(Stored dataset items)
==================================================

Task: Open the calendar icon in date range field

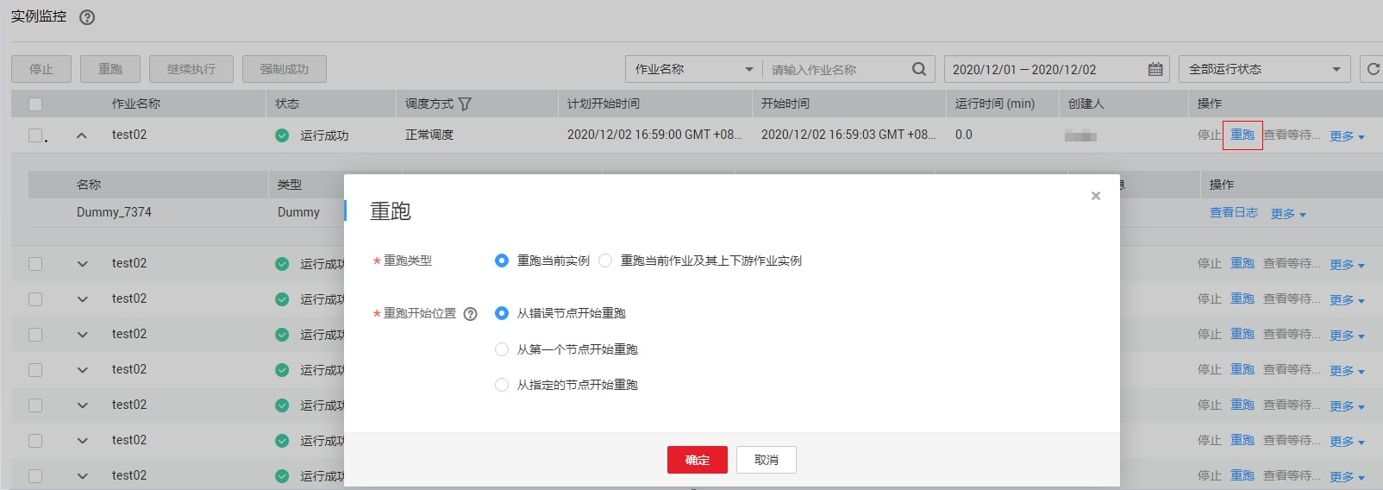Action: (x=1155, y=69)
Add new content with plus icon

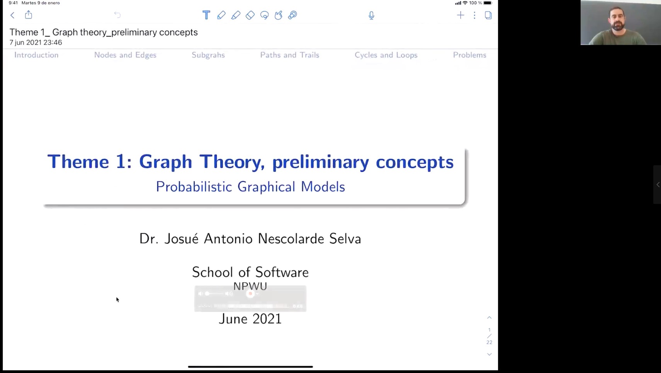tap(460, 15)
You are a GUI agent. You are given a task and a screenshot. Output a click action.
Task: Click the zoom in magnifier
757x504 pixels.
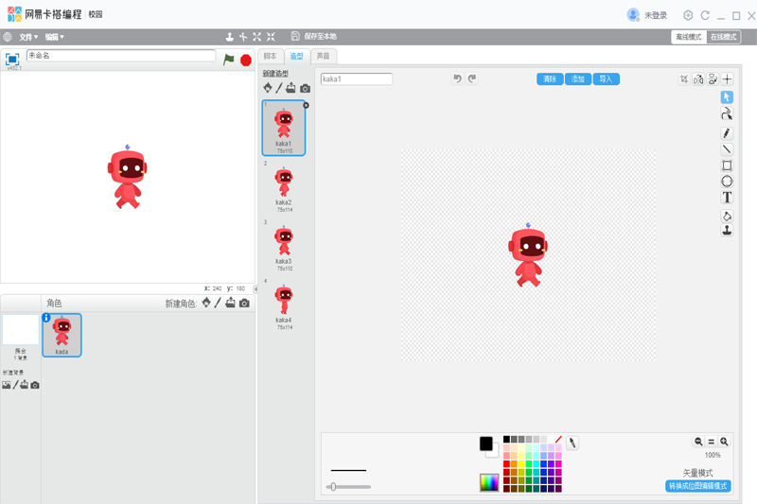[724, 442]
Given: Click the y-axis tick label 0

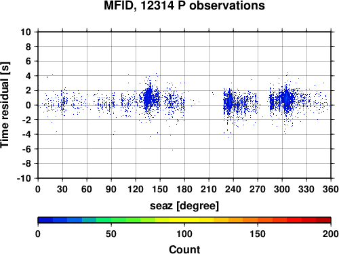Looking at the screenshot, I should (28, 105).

==================================================

EXERCISE AIM
Print the lines of the data above, from the line holding "Add new content with plus icon" through the end of the data, both included, without the pictures.

PROBLEM SOLUTION
Add new content with plus icon

tap(460, 15)
You are a GUI agent. You are given a task and a screenshot. Output a click action.
Task: Click the zoom in magnifier
757x504 pixels.
[724, 442]
Given: Click the y-axis tick label 0

Looking at the screenshot, I should (28, 105).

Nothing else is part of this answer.